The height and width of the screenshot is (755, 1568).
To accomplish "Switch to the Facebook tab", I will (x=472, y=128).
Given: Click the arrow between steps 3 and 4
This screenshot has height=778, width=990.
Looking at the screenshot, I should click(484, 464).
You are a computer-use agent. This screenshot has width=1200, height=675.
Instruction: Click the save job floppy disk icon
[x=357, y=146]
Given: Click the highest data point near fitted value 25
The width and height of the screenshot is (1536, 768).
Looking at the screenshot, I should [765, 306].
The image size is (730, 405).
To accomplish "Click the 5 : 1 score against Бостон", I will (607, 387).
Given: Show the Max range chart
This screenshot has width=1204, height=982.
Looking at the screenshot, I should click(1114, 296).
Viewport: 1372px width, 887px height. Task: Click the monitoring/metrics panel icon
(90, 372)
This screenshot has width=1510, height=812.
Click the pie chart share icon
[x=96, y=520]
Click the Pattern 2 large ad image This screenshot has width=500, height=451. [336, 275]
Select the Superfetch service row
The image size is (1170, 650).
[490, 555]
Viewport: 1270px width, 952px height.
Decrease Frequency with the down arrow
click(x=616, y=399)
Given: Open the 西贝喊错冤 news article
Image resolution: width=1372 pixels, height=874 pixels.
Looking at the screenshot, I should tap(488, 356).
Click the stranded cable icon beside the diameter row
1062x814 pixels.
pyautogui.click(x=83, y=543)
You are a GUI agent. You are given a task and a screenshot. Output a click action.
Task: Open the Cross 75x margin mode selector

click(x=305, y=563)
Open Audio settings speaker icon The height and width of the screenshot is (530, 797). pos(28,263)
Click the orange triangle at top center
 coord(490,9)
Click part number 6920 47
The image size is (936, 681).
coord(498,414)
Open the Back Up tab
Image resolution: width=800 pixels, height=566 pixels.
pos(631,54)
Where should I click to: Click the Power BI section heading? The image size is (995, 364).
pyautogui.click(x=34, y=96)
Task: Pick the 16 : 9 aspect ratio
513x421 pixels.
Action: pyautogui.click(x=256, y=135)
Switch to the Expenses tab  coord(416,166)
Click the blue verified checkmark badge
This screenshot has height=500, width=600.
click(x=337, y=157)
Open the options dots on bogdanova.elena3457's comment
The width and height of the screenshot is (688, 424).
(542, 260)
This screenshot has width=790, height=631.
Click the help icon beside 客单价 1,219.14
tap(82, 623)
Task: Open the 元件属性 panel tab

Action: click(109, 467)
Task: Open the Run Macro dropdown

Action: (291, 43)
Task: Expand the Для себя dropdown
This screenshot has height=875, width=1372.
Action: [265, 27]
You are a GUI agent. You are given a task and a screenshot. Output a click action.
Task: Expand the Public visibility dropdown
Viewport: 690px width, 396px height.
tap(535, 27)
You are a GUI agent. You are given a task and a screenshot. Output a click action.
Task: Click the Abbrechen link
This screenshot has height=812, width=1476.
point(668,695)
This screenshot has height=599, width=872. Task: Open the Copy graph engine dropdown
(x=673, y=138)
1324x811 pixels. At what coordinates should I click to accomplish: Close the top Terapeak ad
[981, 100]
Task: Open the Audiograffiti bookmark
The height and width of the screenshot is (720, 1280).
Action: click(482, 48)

◆ Aim of the task: Please rewrite the lines above with every "dropdown" renamed to "drop-down menu", leaving everything else unchanged.

◆ Correct answer:
The height and width of the screenshot is (755, 1568).
To accomplish "Switch to the Facebook tab", I will (x=472, y=128).
Given: Click the arrow between steps 3 and 4
This screenshot has height=778, width=990.
Looking at the screenshot, I should click(484, 464).
You are a computer-use agent. This screenshot has width=1200, height=675.
Instruction: Click the save job floppy disk icon
[x=357, y=146]
Given: Click the highest data point near fitted value 25
The width and height of the screenshot is (1536, 768).
Looking at the screenshot, I should [765, 306].
The image size is (730, 405).
To accomplish "Click the 5 : 1 score against Бостон", I will (607, 387).
Given: Show the Max range chart
This screenshot has width=1204, height=982.
Looking at the screenshot, I should click(1114, 296).
Viewport: 1372px width, 887px height. Task: Click the monitoring/metrics panel icon
(90, 372)
This screenshot has width=1510, height=812.
Click the pie chart share icon
[x=96, y=520]
Click the Pattern 2 large ad image This screenshot has width=500, height=451. [336, 275]
Select the Superfetch service row
The image size is (1170, 650).
[490, 555]
Viewport: 1270px width, 952px height.
Decrease Frequency with the down arrow
click(x=616, y=399)
Given: Open the 西贝喊错冤 news article
Image resolution: width=1372 pixels, height=874 pixels.
Looking at the screenshot, I should tap(488, 356).
Click the stranded cable icon beside the diameter row
1062x814 pixels.
pyautogui.click(x=83, y=543)
You are a GUI agent. You are given a task and a screenshot. Output a click action.
Task: Open the Cross 75x margin mode selector

click(x=305, y=563)
Open Audio settings speaker icon The height and width of the screenshot is (530, 797). pos(28,263)
Click the orange triangle at top center
 coord(490,9)
Click part number 6920 47
The image size is (936, 681).
coord(498,414)
Open the Back Up tab
Image resolution: width=800 pixels, height=566 pixels.
pos(631,54)
Where should I click to: Click the Power BI section heading? The image size is (995, 364).
pyautogui.click(x=34, y=96)
Task: Pick the 16 : 9 aspect ratio
513x421 pixels.
Action: pyautogui.click(x=256, y=135)
Switch to the Expenses tab  coord(416,166)
Click the blue verified checkmark badge
This screenshot has height=500, width=600.
click(x=337, y=157)
Open the options dots on bogdanova.elena3457's comment
The width and height of the screenshot is (688, 424).
(542, 260)
This screenshot has width=790, height=631.
Click the help icon beside 客单价 1,219.14
tap(82, 623)
Task: Open the 元件属性 panel tab

Action: click(109, 467)
Task: Open the Run Macro drop-down menu

Action: (291, 43)
Task: Expand the Для себя drop-down menu
This screenshot has height=875, width=1372.
Action: [265, 27]
You are a GUI agent. You are given a task and a screenshot. Output a click action.
Task: Expand the Public visibility drop-down menu
Viewport: 690px width, 396px height.
tap(535, 27)
You are a GUI agent. You are given a task and a screenshot. Output a click action.
Task: Click the Abbrechen link
This screenshot has height=812, width=1476.
point(668,695)
This screenshot has height=599, width=872. Task: Open the Copy graph engine drop-down menu
(x=673, y=138)
1324x811 pixels. At what coordinates should I click to accomplish: Close the top Terapeak ad
[981, 100]
Task: Open the Audiograffiti bookmark
The height and width of the screenshot is (720, 1280).
Action: click(482, 48)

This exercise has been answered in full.